→ Work required: Print the entries from the line with "This screenshot has height=840, width=1425." up to and including the line with "Action: pos(93,473)", leaving out the pictures.

→ Data provided:
>> Start

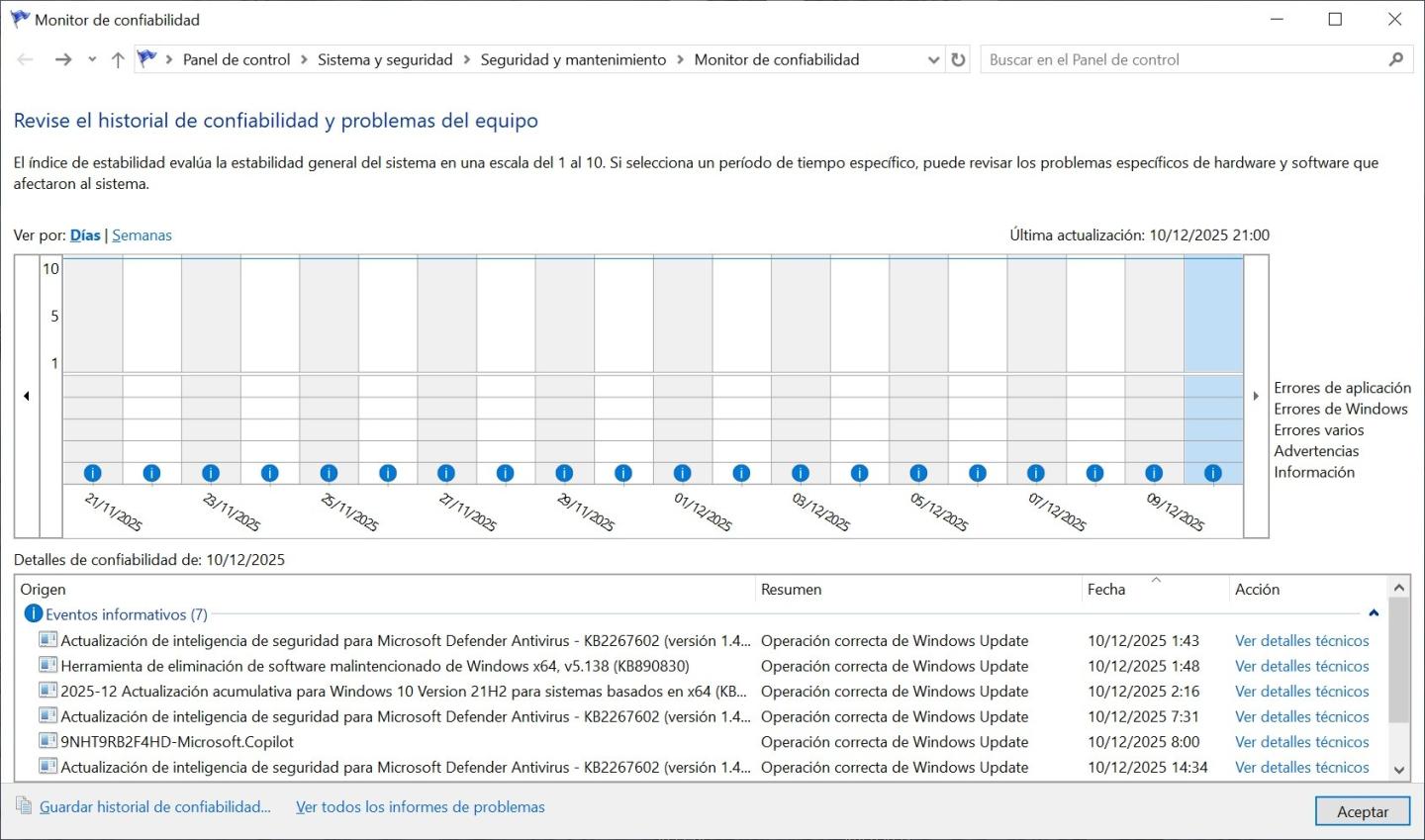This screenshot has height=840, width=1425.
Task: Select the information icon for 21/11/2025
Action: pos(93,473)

>> End
>> Start

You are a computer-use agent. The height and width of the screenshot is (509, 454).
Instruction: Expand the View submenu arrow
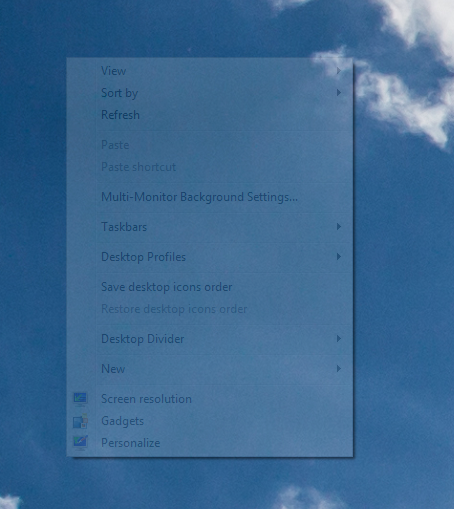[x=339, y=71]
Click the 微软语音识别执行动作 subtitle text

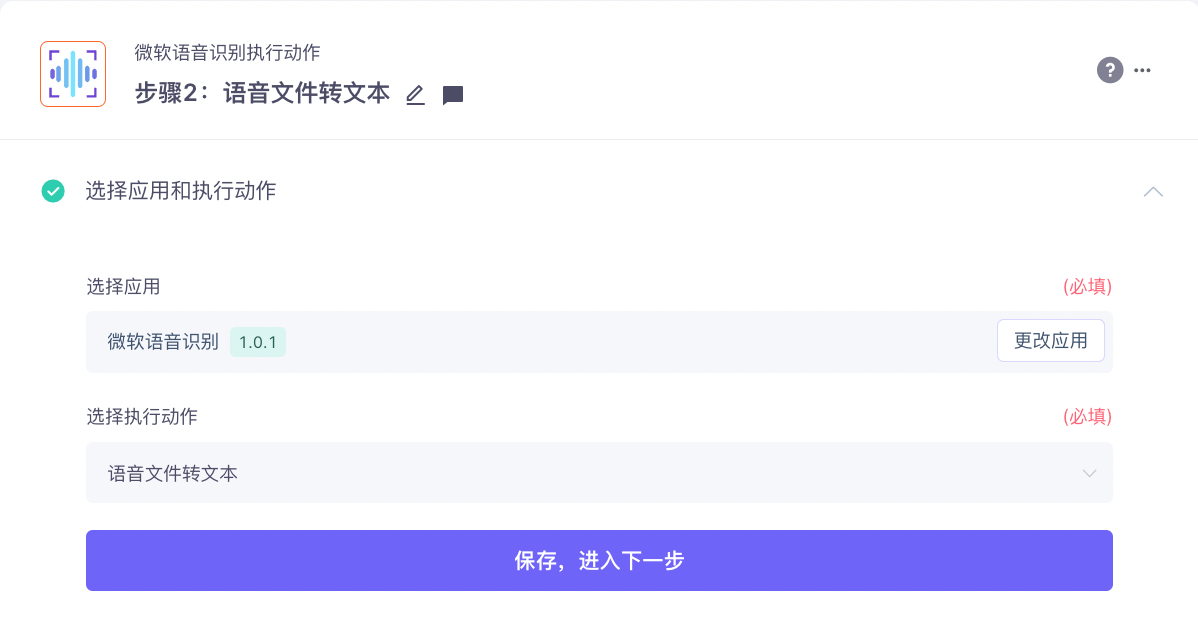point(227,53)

>> End
>> Start

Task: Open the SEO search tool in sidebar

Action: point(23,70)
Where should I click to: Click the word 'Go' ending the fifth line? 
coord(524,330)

>> End

→ Correct result:
This screenshot has height=840, width=1425.
Task: Select the information icon for 21/11/2025
Action: pos(93,473)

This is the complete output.